■ **Data for the task**
··········

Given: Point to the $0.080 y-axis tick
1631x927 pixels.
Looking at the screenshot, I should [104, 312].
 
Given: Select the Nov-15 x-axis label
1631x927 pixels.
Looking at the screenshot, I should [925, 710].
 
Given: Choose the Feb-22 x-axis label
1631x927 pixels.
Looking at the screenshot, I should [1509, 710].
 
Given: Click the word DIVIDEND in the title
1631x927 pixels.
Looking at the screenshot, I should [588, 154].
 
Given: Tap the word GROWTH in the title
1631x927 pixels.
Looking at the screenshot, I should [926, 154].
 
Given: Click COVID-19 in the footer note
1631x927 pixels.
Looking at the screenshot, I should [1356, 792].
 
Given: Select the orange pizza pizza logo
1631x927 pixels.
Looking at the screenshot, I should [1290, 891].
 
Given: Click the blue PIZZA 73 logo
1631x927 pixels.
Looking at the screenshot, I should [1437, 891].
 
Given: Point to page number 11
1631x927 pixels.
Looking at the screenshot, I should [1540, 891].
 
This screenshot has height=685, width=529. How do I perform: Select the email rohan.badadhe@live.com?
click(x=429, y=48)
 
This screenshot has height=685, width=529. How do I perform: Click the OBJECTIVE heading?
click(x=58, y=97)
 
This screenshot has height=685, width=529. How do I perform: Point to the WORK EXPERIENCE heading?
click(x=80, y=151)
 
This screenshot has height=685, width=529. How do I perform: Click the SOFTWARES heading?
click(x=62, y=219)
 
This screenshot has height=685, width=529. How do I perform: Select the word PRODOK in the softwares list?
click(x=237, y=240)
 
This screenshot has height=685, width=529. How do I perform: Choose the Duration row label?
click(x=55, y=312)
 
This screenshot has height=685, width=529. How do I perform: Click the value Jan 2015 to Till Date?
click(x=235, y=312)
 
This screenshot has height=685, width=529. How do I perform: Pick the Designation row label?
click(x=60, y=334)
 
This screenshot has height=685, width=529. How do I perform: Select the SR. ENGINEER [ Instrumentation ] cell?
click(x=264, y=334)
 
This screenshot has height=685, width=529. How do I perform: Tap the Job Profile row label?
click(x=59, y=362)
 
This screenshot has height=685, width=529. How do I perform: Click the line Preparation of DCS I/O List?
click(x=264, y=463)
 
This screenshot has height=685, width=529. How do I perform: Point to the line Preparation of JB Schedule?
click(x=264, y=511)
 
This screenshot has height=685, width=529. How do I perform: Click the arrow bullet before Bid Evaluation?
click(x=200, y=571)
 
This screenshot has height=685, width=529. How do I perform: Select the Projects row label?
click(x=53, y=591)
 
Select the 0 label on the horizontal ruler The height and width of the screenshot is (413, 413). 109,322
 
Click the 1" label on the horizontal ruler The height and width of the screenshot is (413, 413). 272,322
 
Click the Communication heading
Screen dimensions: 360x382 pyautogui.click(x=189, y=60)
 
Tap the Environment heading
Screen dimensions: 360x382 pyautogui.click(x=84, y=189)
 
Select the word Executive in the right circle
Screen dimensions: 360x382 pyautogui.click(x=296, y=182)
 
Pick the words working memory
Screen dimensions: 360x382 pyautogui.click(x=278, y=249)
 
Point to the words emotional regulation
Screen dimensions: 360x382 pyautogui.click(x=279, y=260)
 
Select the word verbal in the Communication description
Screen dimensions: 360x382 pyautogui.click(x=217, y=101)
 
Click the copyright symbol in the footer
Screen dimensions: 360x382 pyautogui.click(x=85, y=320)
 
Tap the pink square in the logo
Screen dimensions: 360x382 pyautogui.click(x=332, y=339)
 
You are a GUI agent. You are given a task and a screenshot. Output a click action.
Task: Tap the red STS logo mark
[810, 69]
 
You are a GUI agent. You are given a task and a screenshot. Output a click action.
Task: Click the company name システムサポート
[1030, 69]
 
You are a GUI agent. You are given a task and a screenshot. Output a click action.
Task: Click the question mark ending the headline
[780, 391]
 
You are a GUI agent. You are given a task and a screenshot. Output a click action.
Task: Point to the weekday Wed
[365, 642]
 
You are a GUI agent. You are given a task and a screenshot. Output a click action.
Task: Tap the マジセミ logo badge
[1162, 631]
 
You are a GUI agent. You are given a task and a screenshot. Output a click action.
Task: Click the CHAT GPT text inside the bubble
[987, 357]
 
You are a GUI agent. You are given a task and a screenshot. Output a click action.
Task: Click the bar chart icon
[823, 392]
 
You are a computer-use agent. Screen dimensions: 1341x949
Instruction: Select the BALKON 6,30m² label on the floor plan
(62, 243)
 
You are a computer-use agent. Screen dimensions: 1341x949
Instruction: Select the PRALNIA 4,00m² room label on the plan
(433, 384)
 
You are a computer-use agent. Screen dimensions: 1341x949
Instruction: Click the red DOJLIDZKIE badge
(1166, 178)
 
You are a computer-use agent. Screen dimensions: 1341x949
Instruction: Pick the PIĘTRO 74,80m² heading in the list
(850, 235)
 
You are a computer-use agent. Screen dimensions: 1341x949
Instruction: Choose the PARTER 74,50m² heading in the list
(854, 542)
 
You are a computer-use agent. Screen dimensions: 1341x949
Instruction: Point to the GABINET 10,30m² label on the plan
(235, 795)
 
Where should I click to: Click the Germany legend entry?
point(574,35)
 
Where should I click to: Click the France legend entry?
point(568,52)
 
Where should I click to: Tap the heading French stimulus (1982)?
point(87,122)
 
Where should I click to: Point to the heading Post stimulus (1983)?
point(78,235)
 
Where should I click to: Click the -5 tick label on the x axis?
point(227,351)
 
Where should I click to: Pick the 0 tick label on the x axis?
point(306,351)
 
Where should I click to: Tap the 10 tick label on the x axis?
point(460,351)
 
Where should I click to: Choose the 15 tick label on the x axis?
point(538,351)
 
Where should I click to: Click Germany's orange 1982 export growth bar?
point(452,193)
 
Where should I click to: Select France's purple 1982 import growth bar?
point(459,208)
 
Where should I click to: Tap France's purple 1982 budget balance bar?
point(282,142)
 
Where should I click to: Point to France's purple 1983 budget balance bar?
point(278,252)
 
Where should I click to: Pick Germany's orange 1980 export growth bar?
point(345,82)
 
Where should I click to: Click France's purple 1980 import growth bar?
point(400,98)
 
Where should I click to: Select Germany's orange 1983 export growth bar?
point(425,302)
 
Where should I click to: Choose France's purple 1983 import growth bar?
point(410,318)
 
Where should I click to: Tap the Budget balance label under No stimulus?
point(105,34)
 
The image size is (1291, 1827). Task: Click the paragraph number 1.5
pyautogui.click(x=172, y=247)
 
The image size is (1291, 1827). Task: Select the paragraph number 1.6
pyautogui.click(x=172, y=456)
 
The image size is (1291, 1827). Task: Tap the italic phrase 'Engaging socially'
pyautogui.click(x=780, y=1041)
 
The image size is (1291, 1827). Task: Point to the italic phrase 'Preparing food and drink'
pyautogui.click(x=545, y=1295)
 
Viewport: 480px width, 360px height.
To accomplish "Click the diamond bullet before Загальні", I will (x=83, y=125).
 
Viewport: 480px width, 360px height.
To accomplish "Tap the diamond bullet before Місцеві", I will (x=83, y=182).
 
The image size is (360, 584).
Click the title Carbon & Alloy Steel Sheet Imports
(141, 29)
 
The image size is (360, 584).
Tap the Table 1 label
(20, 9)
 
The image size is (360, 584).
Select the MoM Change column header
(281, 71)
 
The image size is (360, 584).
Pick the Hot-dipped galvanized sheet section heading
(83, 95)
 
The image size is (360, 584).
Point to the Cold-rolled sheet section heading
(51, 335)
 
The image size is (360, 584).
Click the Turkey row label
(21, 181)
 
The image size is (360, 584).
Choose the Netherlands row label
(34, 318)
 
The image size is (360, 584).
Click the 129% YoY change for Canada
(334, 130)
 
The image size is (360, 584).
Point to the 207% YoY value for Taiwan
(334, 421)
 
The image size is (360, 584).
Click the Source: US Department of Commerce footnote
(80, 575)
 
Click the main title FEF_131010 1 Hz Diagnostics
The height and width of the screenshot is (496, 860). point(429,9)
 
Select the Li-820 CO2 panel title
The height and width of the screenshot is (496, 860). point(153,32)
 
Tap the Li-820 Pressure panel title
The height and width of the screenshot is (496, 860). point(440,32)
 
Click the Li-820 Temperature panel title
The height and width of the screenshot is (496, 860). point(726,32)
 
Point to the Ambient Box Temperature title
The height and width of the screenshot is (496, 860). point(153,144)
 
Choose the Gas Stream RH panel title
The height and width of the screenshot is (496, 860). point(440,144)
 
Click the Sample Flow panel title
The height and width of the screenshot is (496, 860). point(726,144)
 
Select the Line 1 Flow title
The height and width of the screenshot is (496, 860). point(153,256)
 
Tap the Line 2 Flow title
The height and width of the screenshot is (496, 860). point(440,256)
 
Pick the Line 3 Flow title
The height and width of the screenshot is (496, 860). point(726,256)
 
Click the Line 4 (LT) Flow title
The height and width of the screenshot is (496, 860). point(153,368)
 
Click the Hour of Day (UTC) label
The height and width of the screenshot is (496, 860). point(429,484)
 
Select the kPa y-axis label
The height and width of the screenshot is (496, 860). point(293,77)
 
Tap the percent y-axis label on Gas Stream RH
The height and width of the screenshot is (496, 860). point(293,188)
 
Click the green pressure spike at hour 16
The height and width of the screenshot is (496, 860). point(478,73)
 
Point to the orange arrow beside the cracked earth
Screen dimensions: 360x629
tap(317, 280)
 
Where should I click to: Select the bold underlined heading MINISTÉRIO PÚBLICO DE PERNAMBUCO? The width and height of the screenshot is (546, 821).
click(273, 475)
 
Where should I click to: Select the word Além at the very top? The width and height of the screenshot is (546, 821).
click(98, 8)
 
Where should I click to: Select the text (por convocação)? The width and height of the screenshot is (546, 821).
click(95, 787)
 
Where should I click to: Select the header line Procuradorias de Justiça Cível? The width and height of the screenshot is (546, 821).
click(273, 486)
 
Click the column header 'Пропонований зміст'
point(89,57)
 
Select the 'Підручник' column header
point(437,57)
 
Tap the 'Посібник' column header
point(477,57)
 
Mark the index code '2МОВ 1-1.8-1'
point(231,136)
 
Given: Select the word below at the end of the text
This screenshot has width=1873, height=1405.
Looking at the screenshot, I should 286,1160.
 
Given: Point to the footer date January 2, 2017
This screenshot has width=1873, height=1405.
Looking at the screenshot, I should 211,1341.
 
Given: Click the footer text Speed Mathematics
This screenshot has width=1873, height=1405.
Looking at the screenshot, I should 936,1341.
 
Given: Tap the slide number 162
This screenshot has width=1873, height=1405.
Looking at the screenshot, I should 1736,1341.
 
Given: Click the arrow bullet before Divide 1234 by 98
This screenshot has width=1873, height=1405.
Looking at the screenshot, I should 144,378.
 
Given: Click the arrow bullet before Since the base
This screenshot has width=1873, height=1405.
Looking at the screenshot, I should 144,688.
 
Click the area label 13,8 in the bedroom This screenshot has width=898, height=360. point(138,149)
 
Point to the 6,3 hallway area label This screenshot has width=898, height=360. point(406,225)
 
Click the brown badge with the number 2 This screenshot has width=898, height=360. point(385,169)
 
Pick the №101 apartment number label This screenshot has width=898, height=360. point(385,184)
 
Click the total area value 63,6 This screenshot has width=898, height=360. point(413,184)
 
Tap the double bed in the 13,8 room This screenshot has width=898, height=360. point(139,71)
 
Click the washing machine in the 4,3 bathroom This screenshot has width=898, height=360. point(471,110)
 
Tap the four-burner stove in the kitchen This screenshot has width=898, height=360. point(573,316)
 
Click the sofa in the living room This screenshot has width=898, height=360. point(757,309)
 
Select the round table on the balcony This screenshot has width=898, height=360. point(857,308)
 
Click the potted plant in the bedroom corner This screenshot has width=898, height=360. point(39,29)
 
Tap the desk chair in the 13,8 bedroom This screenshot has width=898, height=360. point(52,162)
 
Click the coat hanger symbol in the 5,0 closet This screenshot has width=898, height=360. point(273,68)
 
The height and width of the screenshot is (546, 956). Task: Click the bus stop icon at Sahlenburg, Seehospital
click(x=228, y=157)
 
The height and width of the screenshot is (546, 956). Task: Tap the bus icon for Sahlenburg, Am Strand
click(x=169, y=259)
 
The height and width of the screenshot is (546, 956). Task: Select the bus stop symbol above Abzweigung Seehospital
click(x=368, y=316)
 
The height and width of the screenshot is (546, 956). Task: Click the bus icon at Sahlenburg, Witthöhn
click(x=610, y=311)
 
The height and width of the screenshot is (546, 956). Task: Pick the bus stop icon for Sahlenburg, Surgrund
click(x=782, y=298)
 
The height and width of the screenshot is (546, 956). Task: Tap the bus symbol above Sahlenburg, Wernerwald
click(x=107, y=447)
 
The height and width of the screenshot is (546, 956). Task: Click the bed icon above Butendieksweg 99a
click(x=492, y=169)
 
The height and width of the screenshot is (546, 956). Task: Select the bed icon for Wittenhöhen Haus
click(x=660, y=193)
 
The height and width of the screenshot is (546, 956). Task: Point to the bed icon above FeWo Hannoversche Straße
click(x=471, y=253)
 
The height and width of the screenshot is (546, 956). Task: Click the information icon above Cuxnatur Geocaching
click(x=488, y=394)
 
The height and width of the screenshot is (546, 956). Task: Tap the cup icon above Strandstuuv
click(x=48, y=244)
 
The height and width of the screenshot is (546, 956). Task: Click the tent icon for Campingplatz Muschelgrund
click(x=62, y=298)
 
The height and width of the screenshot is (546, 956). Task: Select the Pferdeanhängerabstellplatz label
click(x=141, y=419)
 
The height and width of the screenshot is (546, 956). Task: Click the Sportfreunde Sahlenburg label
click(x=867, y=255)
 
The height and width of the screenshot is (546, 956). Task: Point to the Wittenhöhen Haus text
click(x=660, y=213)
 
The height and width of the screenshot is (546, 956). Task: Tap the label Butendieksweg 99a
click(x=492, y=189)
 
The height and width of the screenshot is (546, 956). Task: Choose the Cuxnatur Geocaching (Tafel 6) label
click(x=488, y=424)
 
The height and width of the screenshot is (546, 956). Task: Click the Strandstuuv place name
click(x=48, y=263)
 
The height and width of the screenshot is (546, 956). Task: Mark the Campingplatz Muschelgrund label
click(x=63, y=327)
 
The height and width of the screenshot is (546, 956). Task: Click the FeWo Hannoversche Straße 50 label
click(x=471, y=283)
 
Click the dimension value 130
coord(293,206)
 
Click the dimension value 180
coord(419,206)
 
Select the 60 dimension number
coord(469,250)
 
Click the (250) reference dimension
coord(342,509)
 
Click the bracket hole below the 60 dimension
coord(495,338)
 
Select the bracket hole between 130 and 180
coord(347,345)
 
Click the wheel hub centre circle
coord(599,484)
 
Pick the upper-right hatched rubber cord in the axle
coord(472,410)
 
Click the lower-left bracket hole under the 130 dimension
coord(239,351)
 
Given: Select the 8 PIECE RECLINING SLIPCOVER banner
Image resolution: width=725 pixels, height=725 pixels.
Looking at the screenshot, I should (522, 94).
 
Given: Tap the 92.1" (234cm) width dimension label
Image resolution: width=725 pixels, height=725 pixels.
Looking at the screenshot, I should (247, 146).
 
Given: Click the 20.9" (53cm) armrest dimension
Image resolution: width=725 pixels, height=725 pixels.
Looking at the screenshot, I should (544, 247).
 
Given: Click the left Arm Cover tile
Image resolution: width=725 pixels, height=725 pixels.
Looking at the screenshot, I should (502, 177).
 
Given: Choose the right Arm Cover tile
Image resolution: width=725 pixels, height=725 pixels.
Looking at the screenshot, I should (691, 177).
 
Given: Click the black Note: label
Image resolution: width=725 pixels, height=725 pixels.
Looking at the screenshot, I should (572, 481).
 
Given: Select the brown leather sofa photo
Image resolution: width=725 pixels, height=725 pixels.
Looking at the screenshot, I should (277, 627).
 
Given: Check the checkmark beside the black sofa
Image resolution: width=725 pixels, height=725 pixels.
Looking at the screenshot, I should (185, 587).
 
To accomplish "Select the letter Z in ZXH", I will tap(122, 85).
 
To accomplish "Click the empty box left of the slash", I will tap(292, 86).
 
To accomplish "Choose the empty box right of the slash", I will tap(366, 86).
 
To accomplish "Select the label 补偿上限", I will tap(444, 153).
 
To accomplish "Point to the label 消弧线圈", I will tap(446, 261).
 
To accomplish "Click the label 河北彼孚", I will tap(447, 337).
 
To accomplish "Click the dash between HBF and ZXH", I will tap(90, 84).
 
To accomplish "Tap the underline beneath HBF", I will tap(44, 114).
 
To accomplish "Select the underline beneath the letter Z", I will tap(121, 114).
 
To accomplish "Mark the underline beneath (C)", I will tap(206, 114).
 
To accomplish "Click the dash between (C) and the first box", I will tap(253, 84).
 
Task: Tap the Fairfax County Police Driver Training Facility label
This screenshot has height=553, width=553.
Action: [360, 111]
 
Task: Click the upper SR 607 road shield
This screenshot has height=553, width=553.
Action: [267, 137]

··········

■ **Written exercise**
Please copy the data word for word, from its first line through the line containing "Looking at the screenshot, I should [1540, 891].", including both of those lines.

■ **Solution**
Given: Point to the $0.080 y-axis tick
1631x927 pixels.
Looking at the screenshot, I should [104, 312].
 
Given: Select the Nov-15 x-axis label
1631x927 pixels.
Looking at the screenshot, I should [925, 710].
 
Given: Choose the Feb-22 x-axis label
1631x927 pixels.
Looking at the screenshot, I should [1509, 710].
 
Given: Click the word DIVIDEND in the title
1631x927 pixels.
Looking at the screenshot, I should [588, 154].
 
Given: Tap the word GROWTH in the title
1631x927 pixels.
Looking at the screenshot, I should [926, 154].
 
Given: Click COVID-19 in the footer note
1631x927 pixels.
Looking at the screenshot, I should [1356, 792].
 
Given: Select the orange pizza pizza logo
1631x927 pixels.
Looking at the screenshot, I should [1290, 891].
 
Given: Click the blue PIZZA 73 logo
1631x927 pixels.
Looking at the screenshot, I should [1437, 891].
 
Given: Point to page number 11
1631x927 pixels.
Looking at the screenshot, I should [1540, 891].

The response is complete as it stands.